Most children loathe long car journeys, and will distract you endlessly with queries about: "When are we there..."
Where possible, plan destinations that have a short transfer time from the airport or the ferry.
If you do choose a touring holiday, make sure you are not in the car for more than three or four hours a day, and ensure you have lots of breaks in between: a sight-seeing holiday in a car is no holiday for children.
A "staying put" holiday can be the best option, because this will give them time to make friends (if they aren't going away with other children).
Aged four to 12 they can cope with hotter conditions and climate, and as long as they aren't unusually timid, will adore activities that test their skills, such as fishing trips, whitewater rafting, biking, horse riding and sailing.
A safari would be a memorable experience for a child of this age, combining a foreign culture with their love of animals.
If you are intending a cultural break, to Paris, for example, keep sight-seeing to a couple of days: the threshold before which they become bored of museums and busy city centres is very brief.
Combine it with a place they can run around and let off steam, such as Disneyland Paris. That way you both feed your souls - you with culture, history and monuments, they with Mickey Mouse.
Here are some helpful planning tips:
- Involve children in the planning stage of the holiday. Talk about where you're thinking of going, what you will see and do and ask what they would like to do. It will double their anticipation!
- Take into account the type of children you have. If you have timid, clingy children, do not book them into a full-time kids' club while you laze by the pool. What are their interests and hobbies?
- Holidays at this age are all about compromise. If you want to relax by the pool while your partner wants to play golf and your children are mad on football and horse-riding, choose a resort which offers all four
- Holiday companies such as Mark Warner or Club Med are excellent for this age group, because they offer an all-inclusive price combined with endless children's activities
- You probably won't want to isolate yourself in a rural villa, unless you go with friends.
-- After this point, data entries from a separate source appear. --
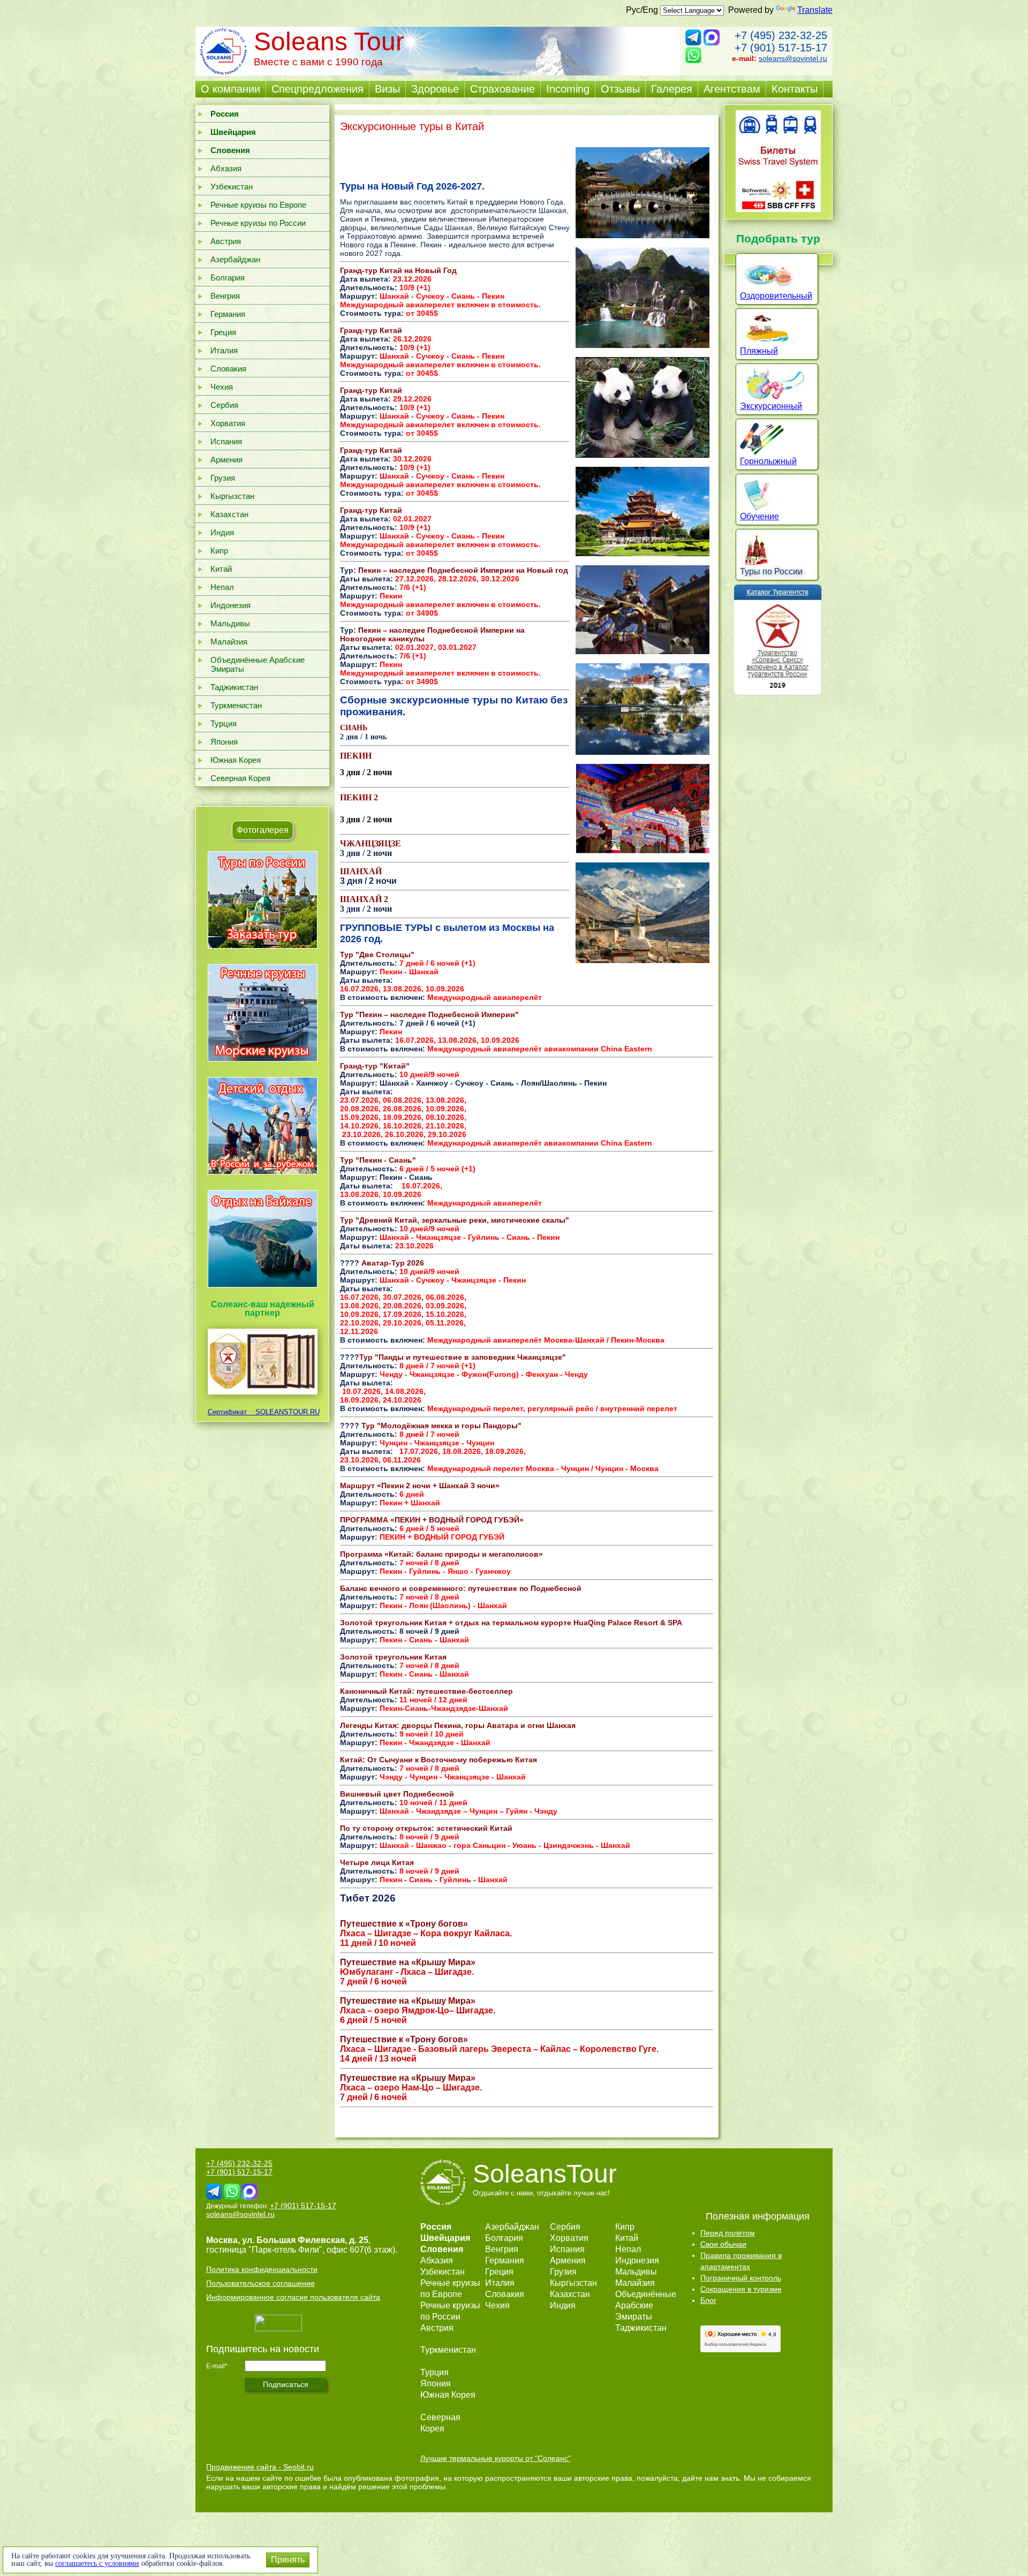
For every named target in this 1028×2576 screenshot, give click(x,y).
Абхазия (225, 168)
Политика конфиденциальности (262, 2269)
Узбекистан (231, 186)
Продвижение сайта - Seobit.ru (260, 2467)
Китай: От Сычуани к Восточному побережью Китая (438, 1759)
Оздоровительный (776, 295)
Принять (288, 2559)
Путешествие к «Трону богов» (404, 2039)
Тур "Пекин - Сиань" (378, 1160)
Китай (221, 568)
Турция (223, 723)
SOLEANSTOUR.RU (284, 1412)
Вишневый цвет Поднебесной (397, 1794)
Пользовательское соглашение (260, 2283)
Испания (226, 441)
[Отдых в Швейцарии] (263, 1287)
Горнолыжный (768, 461)
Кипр (219, 550)
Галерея (671, 89)
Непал (222, 587)
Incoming (567, 89)
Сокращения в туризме (741, 2289)
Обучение (759, 516)
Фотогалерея (263, 830)
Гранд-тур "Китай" (375, 1066)
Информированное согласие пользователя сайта (293, 2297)
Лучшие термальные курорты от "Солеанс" (495, 2458)
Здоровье (435, 89)
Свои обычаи (723, 2244)
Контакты (795, 89)
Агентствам (732, 89)
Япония (224, 741)
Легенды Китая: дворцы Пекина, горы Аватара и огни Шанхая (458, 1725)
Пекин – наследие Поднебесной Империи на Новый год (463, 570)
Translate (815, 9)
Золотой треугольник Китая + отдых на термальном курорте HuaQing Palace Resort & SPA (511, 1622)
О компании (230, 89)
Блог (708, 2300)
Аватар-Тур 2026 (392, 1263)
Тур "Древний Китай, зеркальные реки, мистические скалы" (454, 1220)
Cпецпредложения (317, 89)
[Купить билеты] (778, 209)
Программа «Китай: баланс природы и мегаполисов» (441, 1554)
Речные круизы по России (258, 223)
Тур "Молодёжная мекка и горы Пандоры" (441, 1425)
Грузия (222, 477)
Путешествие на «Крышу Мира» (407, 2077)
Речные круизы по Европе (258, 204)
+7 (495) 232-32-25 (781, 35)
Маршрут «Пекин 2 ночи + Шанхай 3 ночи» (420, 1485)
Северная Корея (240, 778)
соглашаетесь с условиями (97, 2563)
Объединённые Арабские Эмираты (257, 664)
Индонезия (230, 605)
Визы (387, 89)
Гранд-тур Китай (371, 330)
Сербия (224, 405)
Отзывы (620, 89)
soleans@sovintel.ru (793, 58)
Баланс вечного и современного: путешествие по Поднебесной (460, 1588)
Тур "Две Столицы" (377, 954)
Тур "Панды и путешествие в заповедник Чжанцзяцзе (460, 1357)
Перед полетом (727, 2233)
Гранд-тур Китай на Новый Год (398, 270)
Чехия (221, 386)
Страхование (502, 89)
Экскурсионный (771, 406)
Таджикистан (234, 687)
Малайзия (228, 641)
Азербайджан (235, 259)
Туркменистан (236, 705)
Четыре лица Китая (377, 1862)
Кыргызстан (232, 496)
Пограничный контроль (740, 2278)
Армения (226, 459)
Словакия (228, 368)
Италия (224, 350)
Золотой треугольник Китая (393, 1657)
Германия (227, 314)
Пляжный (759, 350)
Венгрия (225, 295)
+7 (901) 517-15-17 (781, 48)
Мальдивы (230, 623)
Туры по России (771, 571)
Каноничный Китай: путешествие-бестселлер (426, 1691)
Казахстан (229, 514)
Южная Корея (235, 759)
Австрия (225, 241)
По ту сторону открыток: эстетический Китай (426, 1828)
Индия (222, 532)
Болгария (227, 277)
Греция (223, 332)
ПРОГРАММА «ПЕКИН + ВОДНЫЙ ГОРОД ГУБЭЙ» (432, 1520)
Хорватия (227, 423)
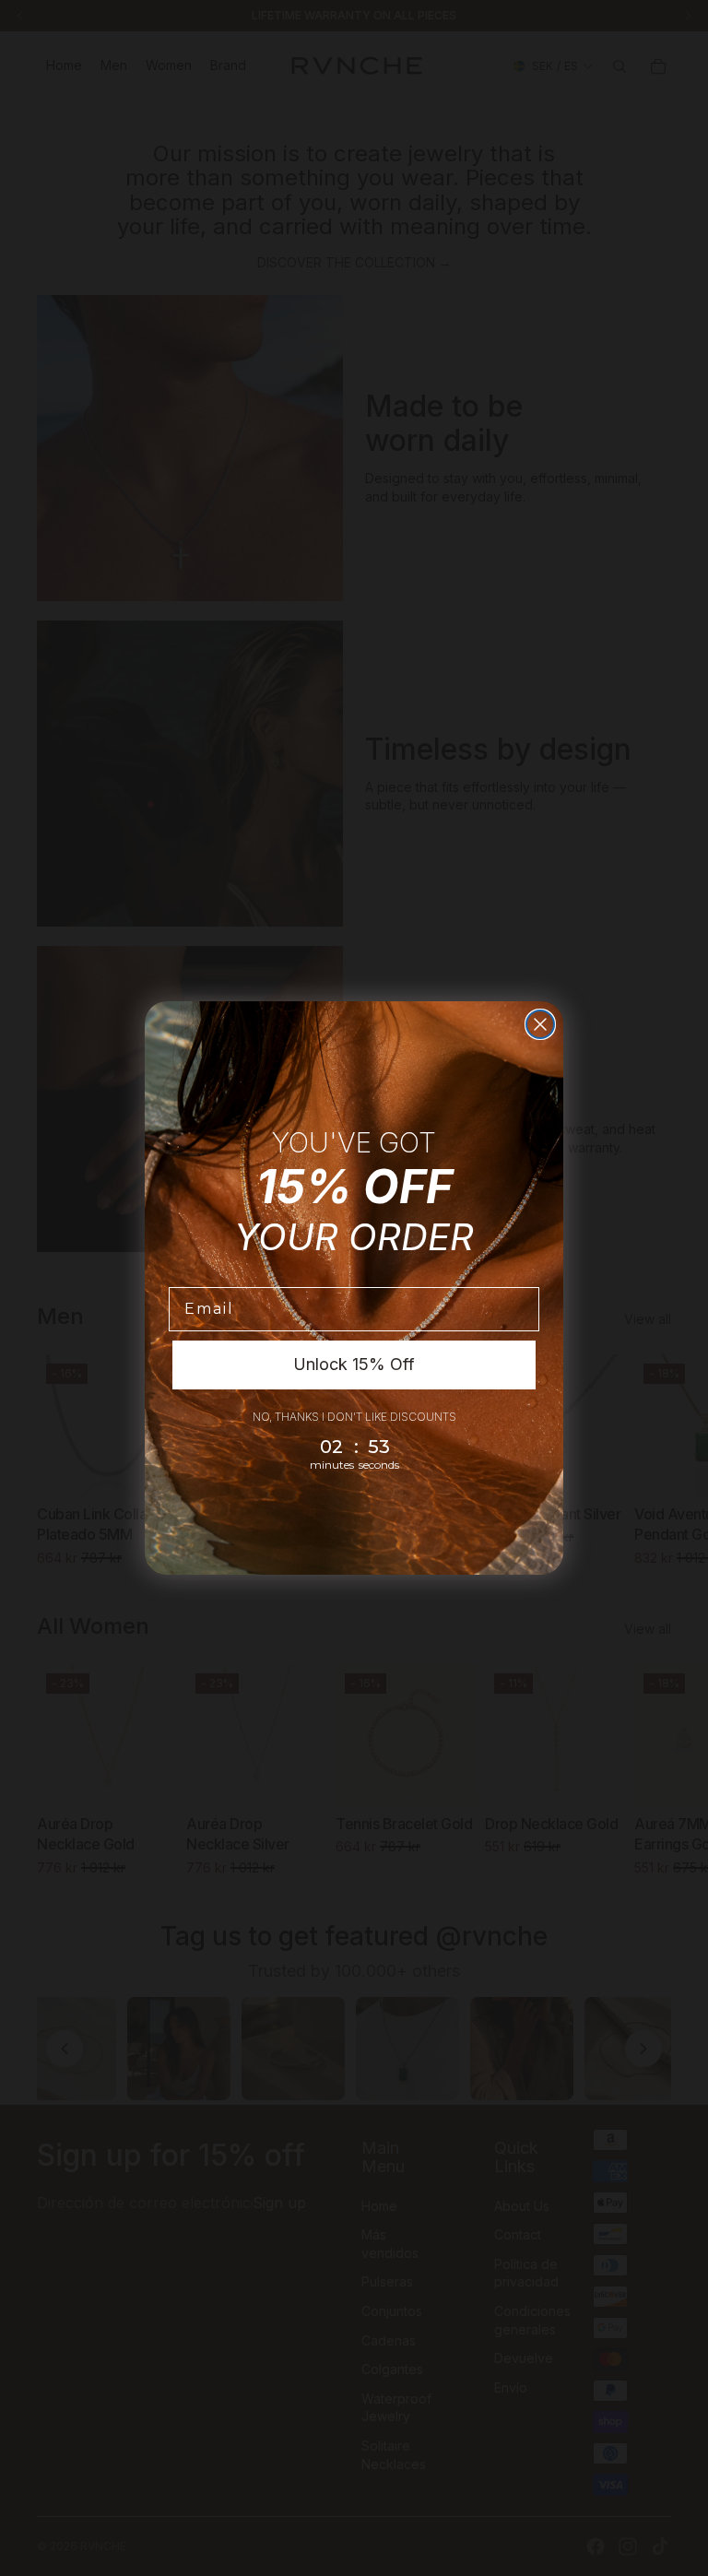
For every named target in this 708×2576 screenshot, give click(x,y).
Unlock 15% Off (354, 1364)
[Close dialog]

The children will play in the pool, but will quickly get bored and want to go off and do something
- Think carefully about your children's ages - a four-year-old has quite different needs to a ten-year-old.
If you choose a resort, it will need to cater for these differences - independence and challenge for the elder, safe yet fun activities for the younger.
- Buy books and tapes about where you are going, and let your child look up the destination on a map or globe
- School is a big part of children's lives at this age, so find out which projects or subjects they have been learning about, and build this interest into the holiday: if they've been studying the Romans, for example, and you're going to Italy or the Med, there's bound to be an ancient villa or temple nearby
- If you promise to do something exciting, such as swimming with dolphins, try to make sure it happens. Promises are very important to children of this age, and failure to keep them will colour their entire holiday
- Don't force your child to do something they don't want to do. If they are not confident swimmers, they will not enjoy whitewater rafting.
Similarly, it is not a sensible thing to introduce your children to an activity such as horse-riding on holiday. It is potentially scary, and might put them off for life.